#### Quoted text ####

OPTIM: task: limit the impact of memory barriers in taks_remove_from_task_list()

In this function we end up with successive locked operations then a
store barrier, and in addition the compiler has to emit less efficient
code due to a longer jump. There's no need for absolutely updating the
tasks_run_queue counter before clearing the task's leaf pointer, so
let's swap the two operations and benefit from a single barrier as much
as possible. This code is on the hot path and shows about half a percent
of improvement with 8 threads.
diff --git a/include/proto/task.h b/include/proto/task.h
index c90a369..f11b445 100644
--- a/include/proto/task.h
+++ b/include/proto/task.h
@@ -273,11 +273,9 @@
 {
 	LIST_DEL_INIT(&((struct tasklet *)t)->list);
 	task_per_thread[tid].task_list_size--;
+	if (!TASK_IS_TASKLET(t))
+		HA_ATOMIC_STORE(&t->rq.node.leaf_p, NULL); // was 0x1
 	HA_ATOMIC_SUB(&tasks_run_queue, 1);
-	if (!TASK_IS_TASKLET(t)) {
-		t->rq.node.leaf_p = NULL; // was 0x1
-		__ha_barrier_store();
-	}
 }
 
 /*

#### Data shown ####

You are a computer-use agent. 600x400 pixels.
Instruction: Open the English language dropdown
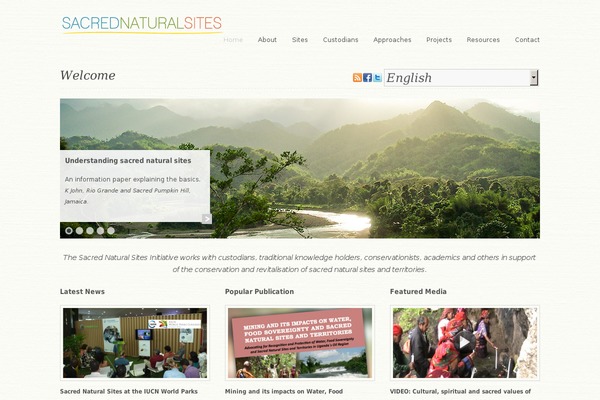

####

List every line of code that the task.h patch above removes from the function, leaving out the leading minus sign.

- if (!TASK_IS_TASKLET(t)) {
- t->rq.node.leaf_p = NULL; // was 0x1
- __ha_barrier_store();
- }